Final Analysis
Roger Hicks considers… Photographic relief: ‘Law and Order’, 2017, by Marc Erwin Babej
‘ Trying to work out the symbols is an enjoyable part of the game’
Let’s start with the photographer’s own words: ‘Rather than impose boundaries between images, symbols and text, it integrates the three. The resulting ImageSymbolText bridges gaps between images and words and reaches beyond combinations of images and words.’ Is this anything more than pretentious drivel? It’s certainly easy to dismiss it as such, until you start thinking. Then you realise that it goes to the very heart of what photography is about. We find ourselves in the realms of semiotics, again easy to dismiss because it veers between statements of the painfully obvious and the rather more difficult question of what makes things painfully obvious.
The photographic images on which the pictures are based are clearly manipulated, composited and mixed with graphics. This does not stop them being photographs. I have little patience with those who say, ‘I’m not a photographer: I’m an artist who uses photography.’ Does it matter? I’ll be the judge of whether or not I think you’re an artist – you don’t need to tell me – but if you take (or set up) photographs, you’re a photographer.
Reading the symbols
It is hard for me to tell how closely these pictures follow Ancient Egyptian symbolism and iconography, simply because I don’t know enough about Ancient Egypt. The ‘controls’ image may be an origin of the hieroglyph was (power/dominion); the dot-andcircle symbol is certainly the hieroglyph for time. Trying to work out the symbols is (an enjoyable) part of the game.

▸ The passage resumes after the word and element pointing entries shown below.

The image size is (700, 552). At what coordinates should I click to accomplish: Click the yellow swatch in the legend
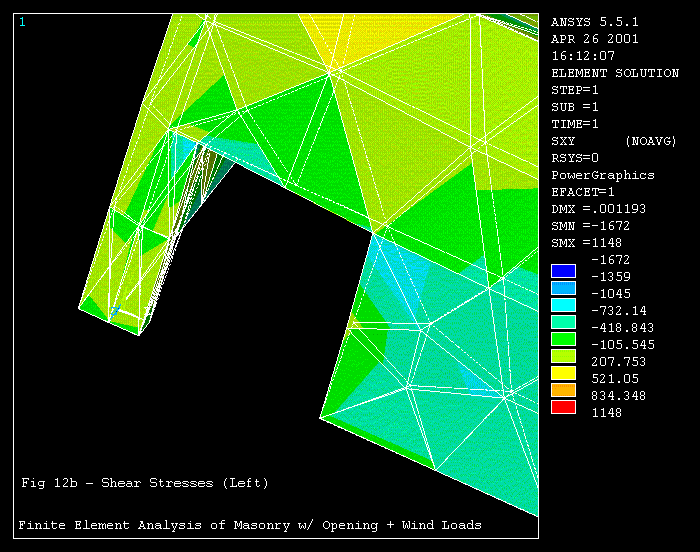click(563, 373)
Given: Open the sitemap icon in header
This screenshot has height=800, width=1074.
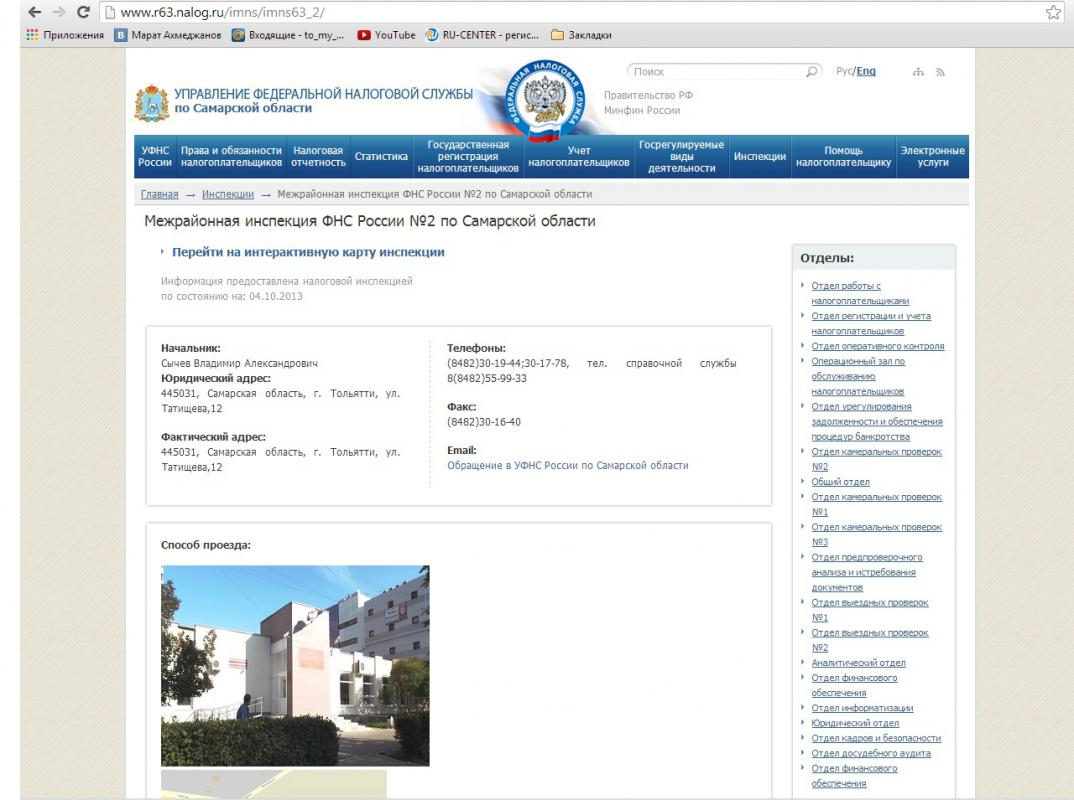Looking at the screenshot, I should (918, 73).
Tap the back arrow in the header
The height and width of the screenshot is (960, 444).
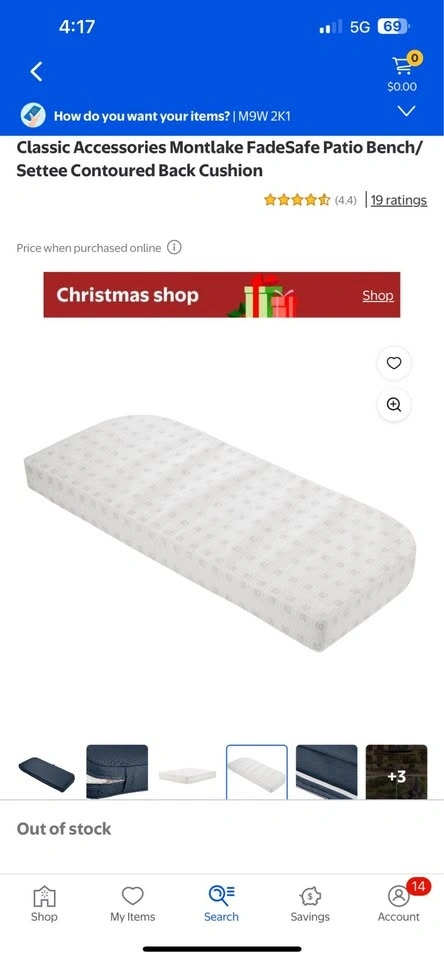(x=37, y=72)

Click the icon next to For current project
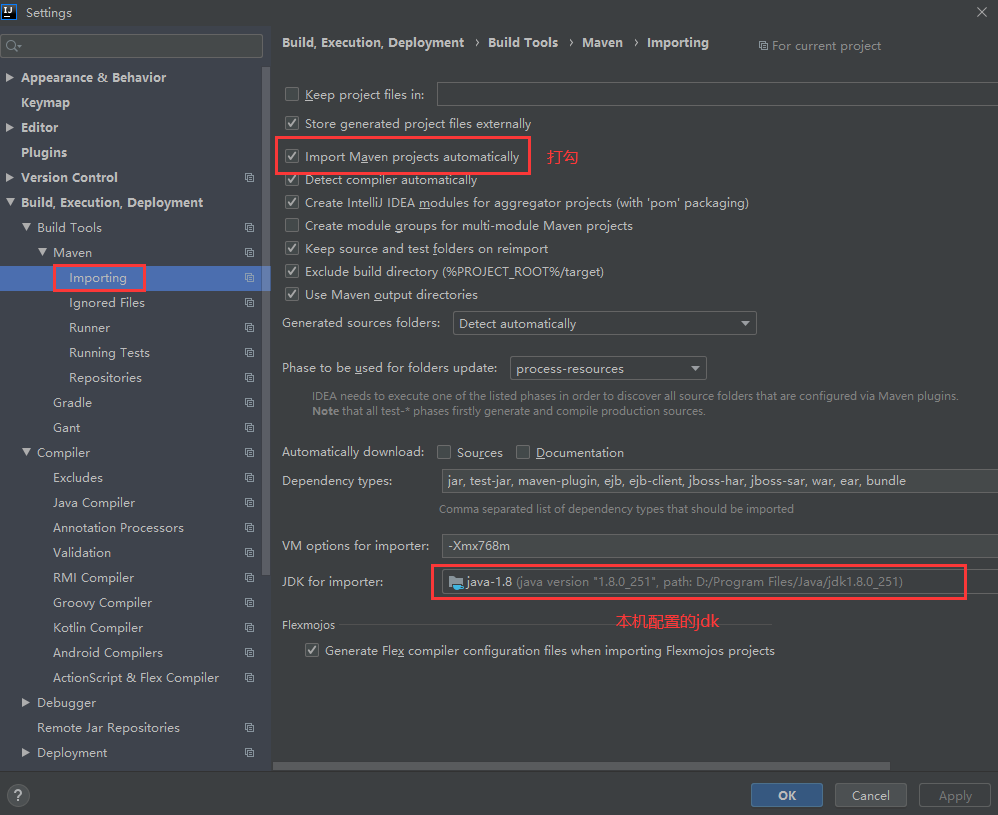[763, 45]
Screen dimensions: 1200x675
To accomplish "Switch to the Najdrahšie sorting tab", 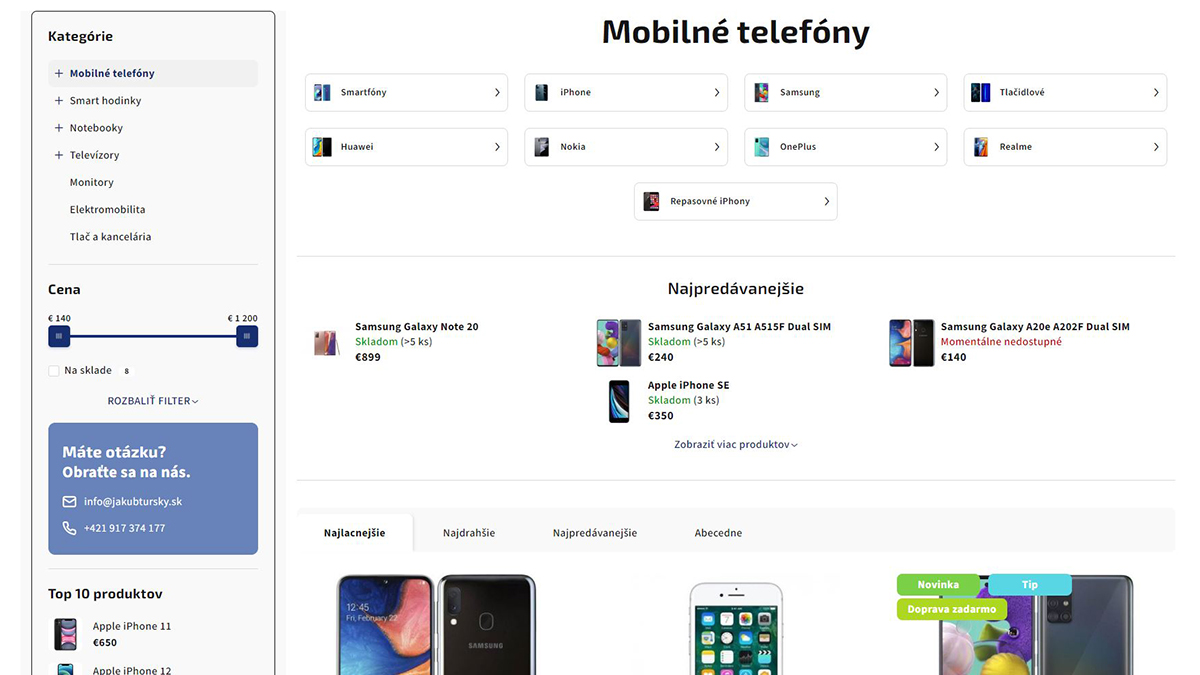I will click(x=469, y=533).
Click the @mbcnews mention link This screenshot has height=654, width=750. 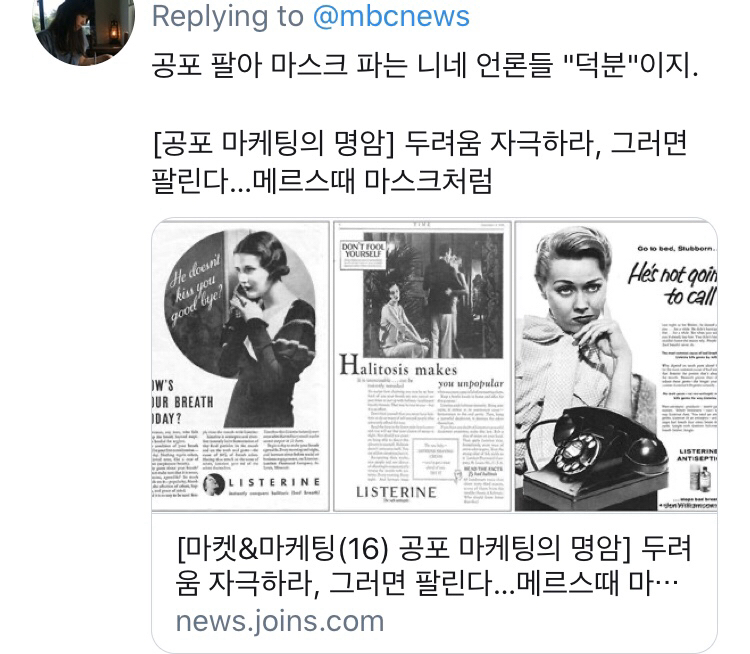(x=391, y=16)
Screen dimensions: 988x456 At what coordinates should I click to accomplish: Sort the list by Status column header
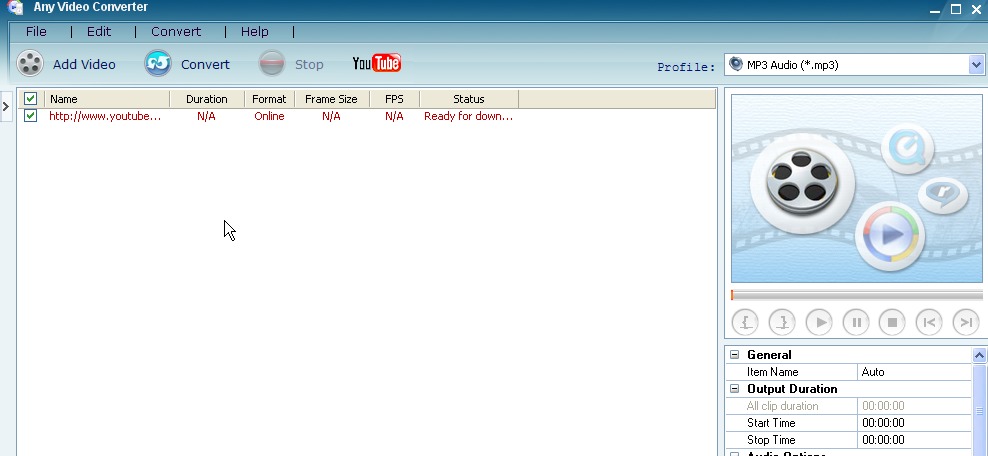468,99
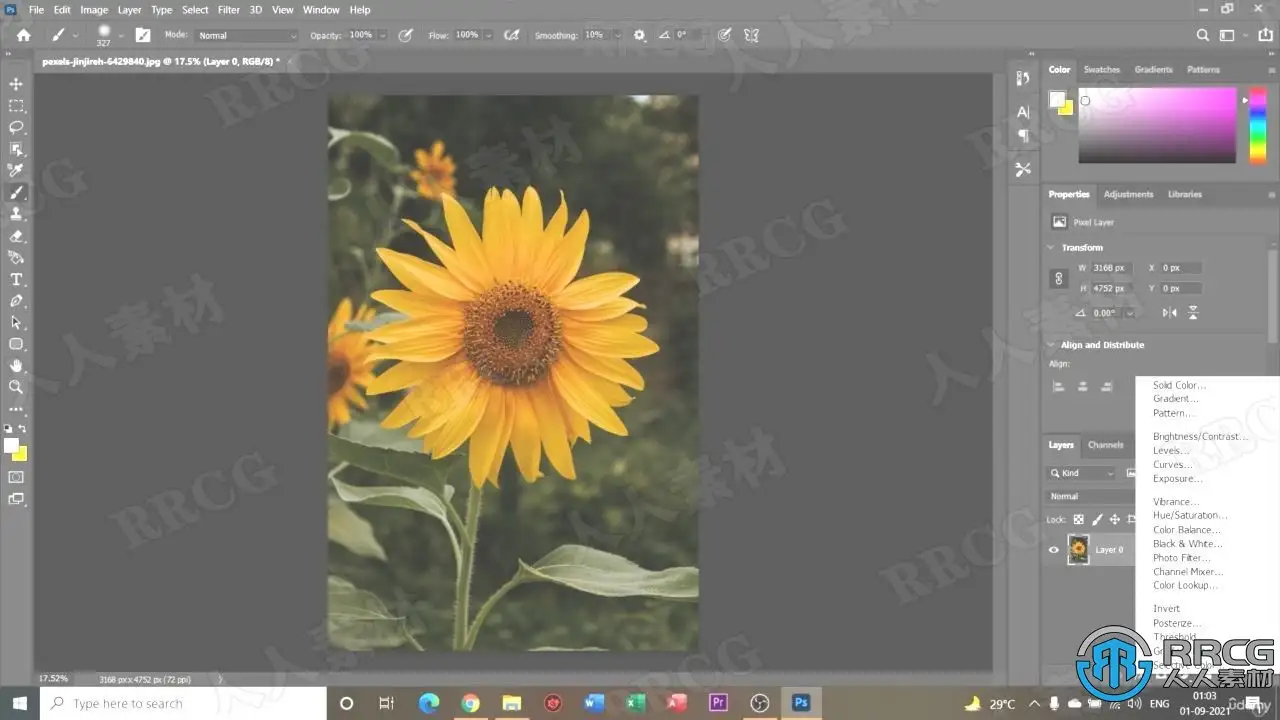Select the Horizontal Type tool
Image resolution: width=1280 pixels, height=720 pixels.
[x=16, y=279]
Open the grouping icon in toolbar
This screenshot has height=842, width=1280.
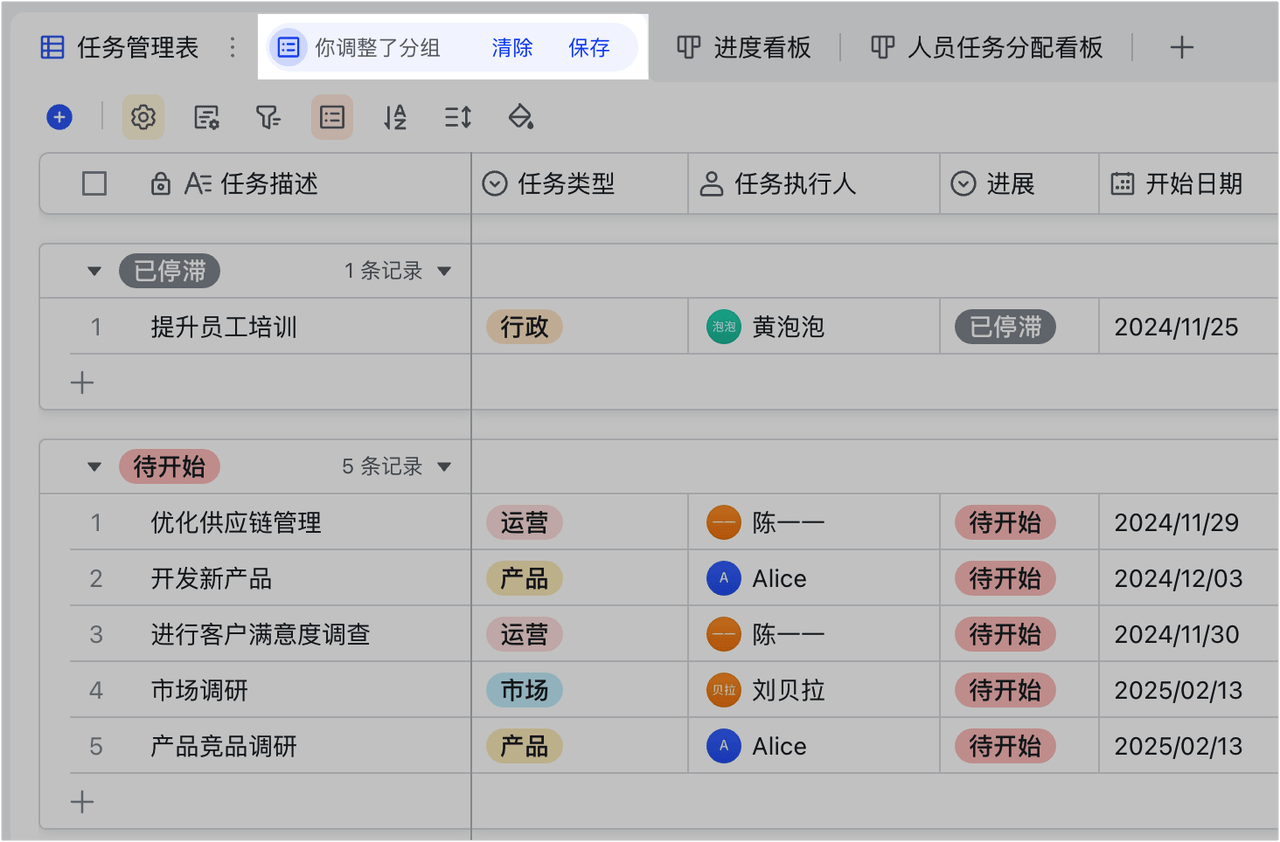point(332,117)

The apparent fidelity with which Babej reproduces the poses of Ancient Egyptian paintings and reliefs is intriguing, and the closer you look, the cleverer it gets, but the interpretation is recursive, which is to say, what we think we understand or see reinforces what we actually understand or see. Our ‘understanding’ does not necessarily relate to reality. Ozymandias, King of Kings, better known as Ramesses II, commissioned accounts of his ‘victory’ at Kadesh in 1274 BCE, which suggests that he was no stranger to ‘fake news’. The purpose of ‘fake news’, after all, is twofold: to tell people what they want to hear, and to reinforce the reputation of the leader who controls the news. Babej claims that enormous scholarly research lies behind his work, and I would be surprised if he were not telling the truth, but how different is the end result from ‘pressing people’s buttons’? You can decide for yourself with the help of the book ( Yesterday – Tomorrow, published by Kehrer Verlag) in which this appears with many other examples of what Babej calls Aspective Realism.